What to work on >> Tally the lines in the material below that hold the string "computer" and report the tally alone.

Records supplied >>
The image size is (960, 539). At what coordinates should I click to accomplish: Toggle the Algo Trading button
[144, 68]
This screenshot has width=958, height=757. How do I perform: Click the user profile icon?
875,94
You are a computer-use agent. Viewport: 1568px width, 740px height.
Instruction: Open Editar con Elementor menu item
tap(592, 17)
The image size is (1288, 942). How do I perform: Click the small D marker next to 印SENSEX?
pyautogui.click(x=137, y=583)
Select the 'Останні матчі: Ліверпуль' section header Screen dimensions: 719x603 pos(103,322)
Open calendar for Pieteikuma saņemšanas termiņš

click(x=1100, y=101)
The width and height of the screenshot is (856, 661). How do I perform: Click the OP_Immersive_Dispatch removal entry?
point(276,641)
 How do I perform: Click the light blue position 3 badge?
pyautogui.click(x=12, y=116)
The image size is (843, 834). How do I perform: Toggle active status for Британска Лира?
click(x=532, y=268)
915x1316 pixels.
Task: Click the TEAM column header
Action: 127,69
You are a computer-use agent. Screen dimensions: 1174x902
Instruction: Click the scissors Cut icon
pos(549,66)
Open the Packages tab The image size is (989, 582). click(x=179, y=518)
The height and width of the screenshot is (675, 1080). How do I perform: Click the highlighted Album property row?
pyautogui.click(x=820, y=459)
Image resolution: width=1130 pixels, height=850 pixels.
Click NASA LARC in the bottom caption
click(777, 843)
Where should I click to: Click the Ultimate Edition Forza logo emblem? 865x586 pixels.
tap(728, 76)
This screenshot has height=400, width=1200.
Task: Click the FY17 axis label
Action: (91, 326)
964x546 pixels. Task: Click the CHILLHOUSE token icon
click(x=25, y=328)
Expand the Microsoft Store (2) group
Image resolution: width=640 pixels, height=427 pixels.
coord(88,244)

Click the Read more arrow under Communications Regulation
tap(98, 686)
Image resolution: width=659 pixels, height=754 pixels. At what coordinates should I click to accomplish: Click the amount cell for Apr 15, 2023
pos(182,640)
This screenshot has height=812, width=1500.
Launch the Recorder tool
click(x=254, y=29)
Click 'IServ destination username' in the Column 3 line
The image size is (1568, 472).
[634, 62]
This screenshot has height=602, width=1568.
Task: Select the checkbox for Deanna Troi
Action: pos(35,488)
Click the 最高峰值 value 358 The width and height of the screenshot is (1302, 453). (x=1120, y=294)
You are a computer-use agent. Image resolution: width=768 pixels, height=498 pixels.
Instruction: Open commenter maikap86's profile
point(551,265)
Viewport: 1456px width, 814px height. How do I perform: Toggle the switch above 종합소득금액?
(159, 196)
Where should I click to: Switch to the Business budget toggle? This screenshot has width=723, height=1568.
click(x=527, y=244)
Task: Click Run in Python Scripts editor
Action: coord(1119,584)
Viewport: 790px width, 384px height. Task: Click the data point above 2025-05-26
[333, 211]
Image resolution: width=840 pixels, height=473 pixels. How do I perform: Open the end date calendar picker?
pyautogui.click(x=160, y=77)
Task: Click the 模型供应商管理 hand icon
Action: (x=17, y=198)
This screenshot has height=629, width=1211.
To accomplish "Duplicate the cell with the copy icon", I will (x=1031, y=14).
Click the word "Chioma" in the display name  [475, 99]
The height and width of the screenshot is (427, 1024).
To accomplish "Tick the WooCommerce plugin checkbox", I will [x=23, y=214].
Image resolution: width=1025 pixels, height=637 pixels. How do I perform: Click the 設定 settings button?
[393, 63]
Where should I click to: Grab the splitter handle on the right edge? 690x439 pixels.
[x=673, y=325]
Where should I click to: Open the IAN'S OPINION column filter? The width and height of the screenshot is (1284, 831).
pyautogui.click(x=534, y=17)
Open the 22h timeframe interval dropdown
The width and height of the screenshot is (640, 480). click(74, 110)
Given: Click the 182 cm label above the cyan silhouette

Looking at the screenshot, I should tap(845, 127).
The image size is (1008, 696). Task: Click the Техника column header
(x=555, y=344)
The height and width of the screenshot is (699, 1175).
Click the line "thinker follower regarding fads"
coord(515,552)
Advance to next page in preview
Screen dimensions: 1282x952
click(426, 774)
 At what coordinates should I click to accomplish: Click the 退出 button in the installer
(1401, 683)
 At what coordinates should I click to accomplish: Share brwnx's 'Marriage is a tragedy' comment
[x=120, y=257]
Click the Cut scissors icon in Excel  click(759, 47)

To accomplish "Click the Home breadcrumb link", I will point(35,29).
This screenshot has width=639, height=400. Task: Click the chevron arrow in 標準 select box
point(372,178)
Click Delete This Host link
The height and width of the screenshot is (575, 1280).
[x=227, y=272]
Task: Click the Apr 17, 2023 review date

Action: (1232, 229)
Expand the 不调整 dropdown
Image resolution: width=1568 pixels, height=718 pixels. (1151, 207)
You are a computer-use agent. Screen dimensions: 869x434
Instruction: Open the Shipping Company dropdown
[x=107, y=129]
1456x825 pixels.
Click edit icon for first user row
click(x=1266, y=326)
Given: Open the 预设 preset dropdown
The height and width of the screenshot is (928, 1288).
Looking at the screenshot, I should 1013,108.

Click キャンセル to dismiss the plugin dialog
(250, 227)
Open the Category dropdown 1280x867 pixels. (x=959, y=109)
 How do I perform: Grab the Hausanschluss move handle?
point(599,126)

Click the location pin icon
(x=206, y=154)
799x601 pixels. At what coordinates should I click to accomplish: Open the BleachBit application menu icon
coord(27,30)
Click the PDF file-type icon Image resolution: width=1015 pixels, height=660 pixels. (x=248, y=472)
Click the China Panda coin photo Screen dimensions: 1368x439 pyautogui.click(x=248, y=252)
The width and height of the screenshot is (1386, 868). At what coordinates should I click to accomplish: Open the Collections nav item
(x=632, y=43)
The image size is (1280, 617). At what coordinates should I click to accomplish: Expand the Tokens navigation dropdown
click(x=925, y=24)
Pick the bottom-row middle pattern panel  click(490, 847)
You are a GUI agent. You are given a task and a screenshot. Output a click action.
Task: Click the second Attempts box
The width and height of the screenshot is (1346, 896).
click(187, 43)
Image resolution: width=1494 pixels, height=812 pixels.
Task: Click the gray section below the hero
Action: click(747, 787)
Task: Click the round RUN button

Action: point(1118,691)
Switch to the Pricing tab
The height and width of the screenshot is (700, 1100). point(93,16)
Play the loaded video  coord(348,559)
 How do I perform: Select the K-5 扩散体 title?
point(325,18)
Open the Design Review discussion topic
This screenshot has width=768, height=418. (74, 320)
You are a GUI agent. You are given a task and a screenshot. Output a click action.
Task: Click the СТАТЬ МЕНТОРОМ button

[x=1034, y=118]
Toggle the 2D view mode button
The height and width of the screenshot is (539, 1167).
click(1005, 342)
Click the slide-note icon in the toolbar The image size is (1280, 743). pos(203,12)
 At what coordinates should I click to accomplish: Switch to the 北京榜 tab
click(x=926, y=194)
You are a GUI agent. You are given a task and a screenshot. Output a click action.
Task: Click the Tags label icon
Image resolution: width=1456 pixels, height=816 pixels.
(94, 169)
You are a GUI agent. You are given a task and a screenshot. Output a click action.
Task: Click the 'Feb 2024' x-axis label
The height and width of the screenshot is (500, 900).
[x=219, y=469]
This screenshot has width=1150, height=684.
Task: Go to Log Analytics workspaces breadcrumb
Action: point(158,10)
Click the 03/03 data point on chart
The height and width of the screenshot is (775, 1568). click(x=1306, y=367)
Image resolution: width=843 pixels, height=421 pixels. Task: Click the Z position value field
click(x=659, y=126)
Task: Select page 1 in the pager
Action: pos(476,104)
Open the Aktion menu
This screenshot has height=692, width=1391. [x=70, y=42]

Output below >> 4